The “he” is probably the dead mountaineer, a figure given such a loving and complex mythology by Snevar that even the guests become complicit in propping up the stories. The spirit of the dead mountaineer and the hints of sentience given to the dog that’s survived him are just two of the early elements of the novel that delight the reader. (And offset the off-putting weirdness of Glebsky’s obsession with the gender of the hypnotist’s child and the appearance of the one hackneyed character, a promiscuous maid.)
The Strugatsky brothers clearly loved writing these moments, loved creating a profusion of stories and tales about the stories. There’s a jeweler’s precision applied to the staging and execution of such scenes—a flair for expressing the foibles of human interaction. Execution’s the key; in lesser hands, the legend of the dead mountaineer put forth by the inn’s owner would be drab. In lesser hands, the almost Noises Off shenanigans on display throughout The Dead Mountaineer’s Inn would be sad, unconvincing, louche. It’s tough to stage this kind of production. You might spend as much effort on the timing of the inspector Ping-Ponging down corridors to question different suspects as you do mapping the internal logic of a Forbidden Zone.

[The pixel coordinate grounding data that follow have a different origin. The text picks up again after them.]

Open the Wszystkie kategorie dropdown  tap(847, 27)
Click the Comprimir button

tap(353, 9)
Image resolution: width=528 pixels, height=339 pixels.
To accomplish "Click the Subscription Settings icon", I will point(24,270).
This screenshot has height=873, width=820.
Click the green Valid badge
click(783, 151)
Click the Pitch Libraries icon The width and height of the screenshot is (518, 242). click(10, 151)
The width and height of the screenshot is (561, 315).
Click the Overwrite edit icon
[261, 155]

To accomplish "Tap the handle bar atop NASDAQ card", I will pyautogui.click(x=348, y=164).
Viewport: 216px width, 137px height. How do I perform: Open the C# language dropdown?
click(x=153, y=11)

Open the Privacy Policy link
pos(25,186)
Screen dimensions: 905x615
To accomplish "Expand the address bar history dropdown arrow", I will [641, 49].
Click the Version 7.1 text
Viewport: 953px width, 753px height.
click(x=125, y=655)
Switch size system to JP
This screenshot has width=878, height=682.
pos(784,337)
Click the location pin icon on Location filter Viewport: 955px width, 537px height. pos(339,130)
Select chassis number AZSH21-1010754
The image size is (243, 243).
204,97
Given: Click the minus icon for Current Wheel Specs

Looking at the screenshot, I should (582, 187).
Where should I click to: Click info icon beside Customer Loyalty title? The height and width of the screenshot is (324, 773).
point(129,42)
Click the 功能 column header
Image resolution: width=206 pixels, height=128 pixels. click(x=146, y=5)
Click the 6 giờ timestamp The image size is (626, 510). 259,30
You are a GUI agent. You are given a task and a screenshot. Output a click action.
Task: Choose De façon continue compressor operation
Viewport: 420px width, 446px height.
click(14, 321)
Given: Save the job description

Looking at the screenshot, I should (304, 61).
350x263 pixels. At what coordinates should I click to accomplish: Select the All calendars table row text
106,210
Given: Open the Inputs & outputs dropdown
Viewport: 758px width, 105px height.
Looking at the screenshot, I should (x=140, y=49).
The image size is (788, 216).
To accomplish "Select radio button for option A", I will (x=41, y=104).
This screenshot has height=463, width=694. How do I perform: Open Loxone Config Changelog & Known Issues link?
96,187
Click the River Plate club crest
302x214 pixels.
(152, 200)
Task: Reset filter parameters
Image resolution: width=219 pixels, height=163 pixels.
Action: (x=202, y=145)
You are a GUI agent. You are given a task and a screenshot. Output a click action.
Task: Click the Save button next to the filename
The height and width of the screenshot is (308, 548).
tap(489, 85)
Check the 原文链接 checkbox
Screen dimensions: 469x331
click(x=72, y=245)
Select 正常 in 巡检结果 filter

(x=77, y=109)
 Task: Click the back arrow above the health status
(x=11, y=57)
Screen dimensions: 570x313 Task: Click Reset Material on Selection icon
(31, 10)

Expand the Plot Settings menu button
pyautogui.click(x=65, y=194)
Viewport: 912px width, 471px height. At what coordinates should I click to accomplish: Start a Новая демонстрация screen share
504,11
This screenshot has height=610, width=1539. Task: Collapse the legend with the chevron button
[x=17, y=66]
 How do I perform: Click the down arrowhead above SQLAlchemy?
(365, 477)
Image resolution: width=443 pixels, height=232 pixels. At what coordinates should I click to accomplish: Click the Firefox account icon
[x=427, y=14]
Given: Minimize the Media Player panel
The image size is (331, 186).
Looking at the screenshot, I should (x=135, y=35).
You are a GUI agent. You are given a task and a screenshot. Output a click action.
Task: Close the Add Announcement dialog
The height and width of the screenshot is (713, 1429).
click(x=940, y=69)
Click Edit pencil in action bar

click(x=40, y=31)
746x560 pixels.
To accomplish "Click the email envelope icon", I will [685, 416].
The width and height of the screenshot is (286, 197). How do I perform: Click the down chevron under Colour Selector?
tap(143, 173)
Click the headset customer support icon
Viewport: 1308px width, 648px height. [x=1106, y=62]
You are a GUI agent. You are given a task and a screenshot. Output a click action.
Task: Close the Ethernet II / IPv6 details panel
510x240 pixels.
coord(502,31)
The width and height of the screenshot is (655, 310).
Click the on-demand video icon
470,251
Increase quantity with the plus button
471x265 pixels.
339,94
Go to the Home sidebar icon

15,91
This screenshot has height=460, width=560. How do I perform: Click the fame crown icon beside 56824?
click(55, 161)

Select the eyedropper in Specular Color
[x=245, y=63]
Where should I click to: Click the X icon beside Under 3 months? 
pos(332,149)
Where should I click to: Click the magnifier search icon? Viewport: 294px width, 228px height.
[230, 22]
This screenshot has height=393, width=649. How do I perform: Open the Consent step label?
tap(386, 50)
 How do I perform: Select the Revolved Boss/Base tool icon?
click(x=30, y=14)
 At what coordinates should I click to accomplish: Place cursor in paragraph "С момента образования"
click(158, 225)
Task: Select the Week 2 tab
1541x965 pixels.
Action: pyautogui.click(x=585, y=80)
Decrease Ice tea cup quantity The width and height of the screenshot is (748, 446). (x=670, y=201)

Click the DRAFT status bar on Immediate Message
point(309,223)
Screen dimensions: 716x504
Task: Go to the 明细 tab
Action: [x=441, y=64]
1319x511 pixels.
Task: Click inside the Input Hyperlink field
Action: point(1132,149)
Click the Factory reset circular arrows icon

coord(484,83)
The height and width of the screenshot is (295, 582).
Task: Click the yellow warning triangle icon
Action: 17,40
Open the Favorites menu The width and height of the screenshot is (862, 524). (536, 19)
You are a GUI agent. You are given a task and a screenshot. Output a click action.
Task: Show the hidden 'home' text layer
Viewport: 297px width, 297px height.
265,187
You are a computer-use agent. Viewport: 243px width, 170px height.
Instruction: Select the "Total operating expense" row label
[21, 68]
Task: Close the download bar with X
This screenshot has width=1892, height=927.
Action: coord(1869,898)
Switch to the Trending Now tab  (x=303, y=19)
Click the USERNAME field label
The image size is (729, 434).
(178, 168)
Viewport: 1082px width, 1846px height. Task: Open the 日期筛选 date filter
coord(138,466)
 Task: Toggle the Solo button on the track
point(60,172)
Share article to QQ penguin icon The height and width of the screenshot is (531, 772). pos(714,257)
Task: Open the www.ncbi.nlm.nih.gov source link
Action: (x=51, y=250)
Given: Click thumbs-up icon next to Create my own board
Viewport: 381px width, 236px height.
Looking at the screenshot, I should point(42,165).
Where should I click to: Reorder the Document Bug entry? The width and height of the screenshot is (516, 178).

To the writer, all enclosed spaces pose unique challenges, and when you’re creating a riff on classic elements like the eccentricities of an inn’s staff or the even deeper eccentricities of its guests, your success lies less in originality than in the clarity of the writing.
So: An uncanny moment in a shower. A missing watch. A suitcase that contains… what? Do these elements as they assemble capture our imagination—seem most luminous—when mysterious or when explained? Perhaps it depends on the type of tale being told. A mystery with no solution is an irritation to a reader, usually. A science-fiction story with some things left unexplained is to be expected.
When the avalanche roars down, cutting you off from the world, it’s just you and characters, and in a sense, you get to choose how to interpret the story
All writers have a border around them: the constraints they have to work against and the way they’re perceived by readers. In the case of the brothers, the historical context of their development created an automatic barrier—both for us as English-language readers and for them, existing as they did within a repressive system.
Arkady Natonovich Strugatsky (1925–1991) was born in Batumi but grew up in Leningrad, leaving only during the siege of 1942. He served in the Soviet army, and it was in the Military Institute of Foreign Languages that he became proficient in English and Japanese. From 1955 on, he worked as a writer, and in 1958, he started to collaborate with his brother. Unlike Arkady, Boris Strugatsky (1933–2012) stayed in Leningrad during the siege and then became an astronomer and computer engineer. During the course of their careers, the two brothers would become icons of Russian science fiction, but also of Russian literature in general, although mostly known in Europe. They’ve never been well known in the United States.